Personal information
- Born: January 11, 1966 (age 59) Malatya, Turkey
- Nationality: Turkish
- Listed height: 6 ft 10 in (2.08 m)
- Listed weight: 250 lb (113 kg)

Career information
- NBA draft: 1988: undrafted
- Playing career: 1983–2010
- Position: Center
- Number: 13, 15

Career history
- 1983–1989: Eczacıbaşı
- 1989–1998: Efes Pilsen
- 1998: Beşiktaş
- 1998–1999: Fenerbahçe
- 1999-2000: Karagücü
- 2000-2001: Beşiktaş
- 2001–2002: Galatasaray
- 2003–2004: Kocaelispor
- 2009–2010: BASK

= Tamer Oyguç =

Turkish basketball player (born 1966)

Tamer Oyguç (born January 11, 1966) is a former Turkish professional basketball player.
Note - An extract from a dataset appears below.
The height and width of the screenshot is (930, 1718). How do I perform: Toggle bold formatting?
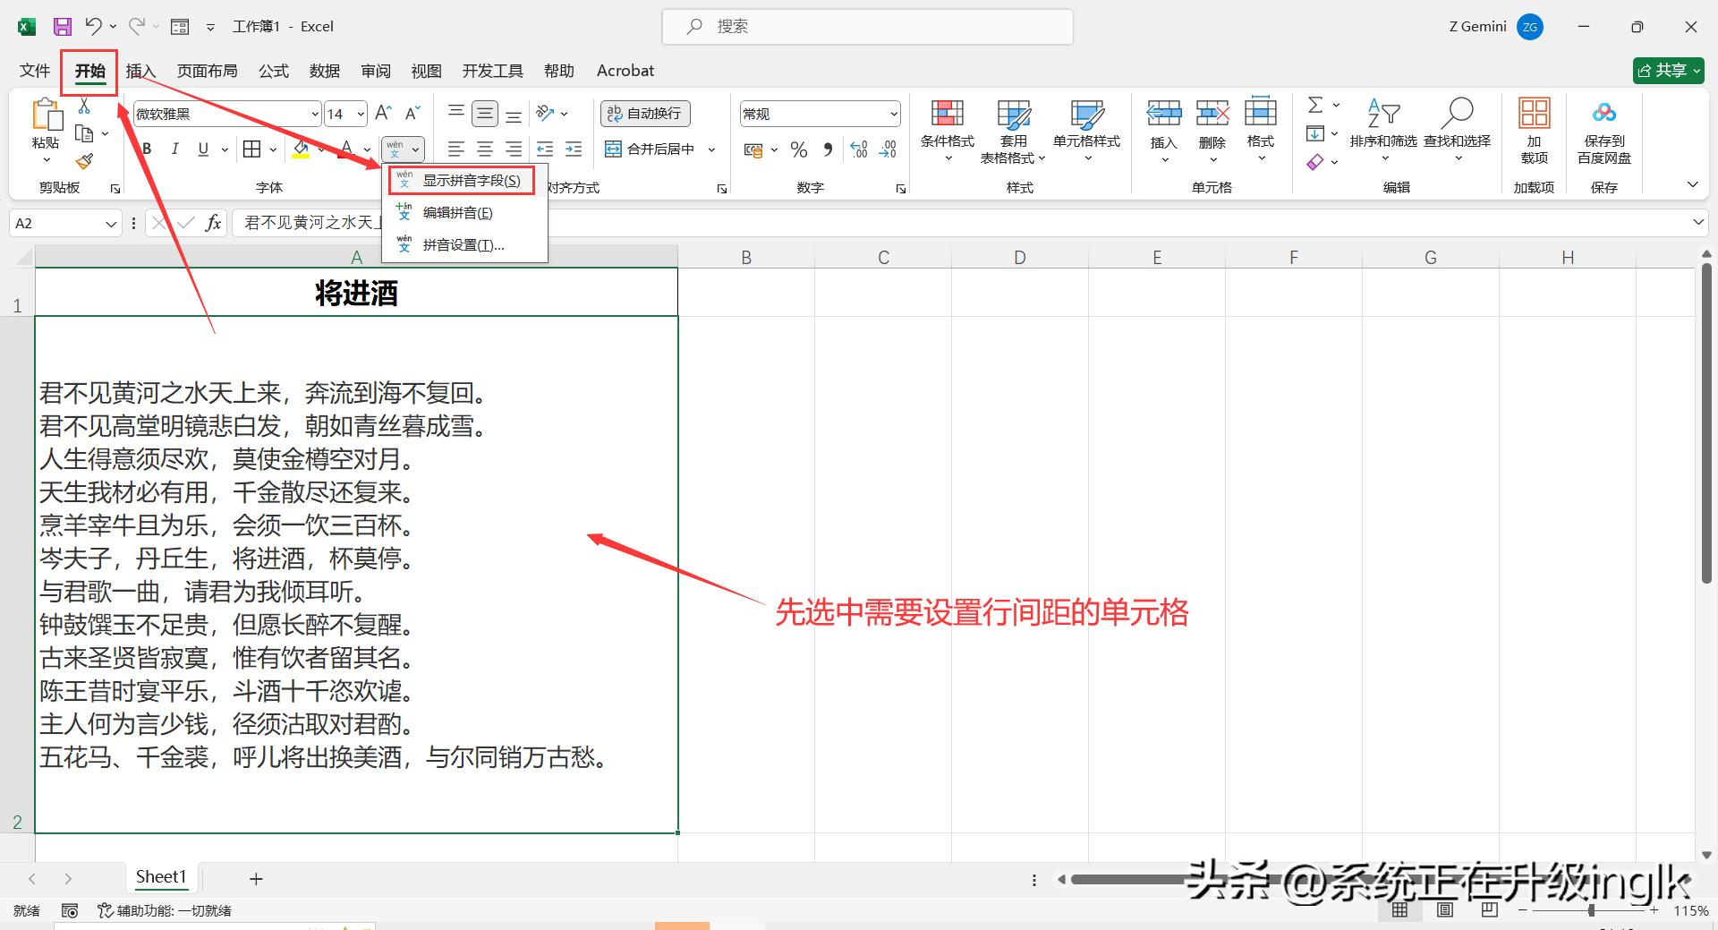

He finished his Army Duty in Ankara (Etimesgut) as a player of Karagücü National Team. He has 2nd division winner at this team. He spent most of his career with Efes Pilsen. The former center is 2.10 m tall and wore the number 13 jersey for all teams he played on. In his playing times, he was famous for his hook shots.

==International career==
Oyguç is a former Turkish national team center.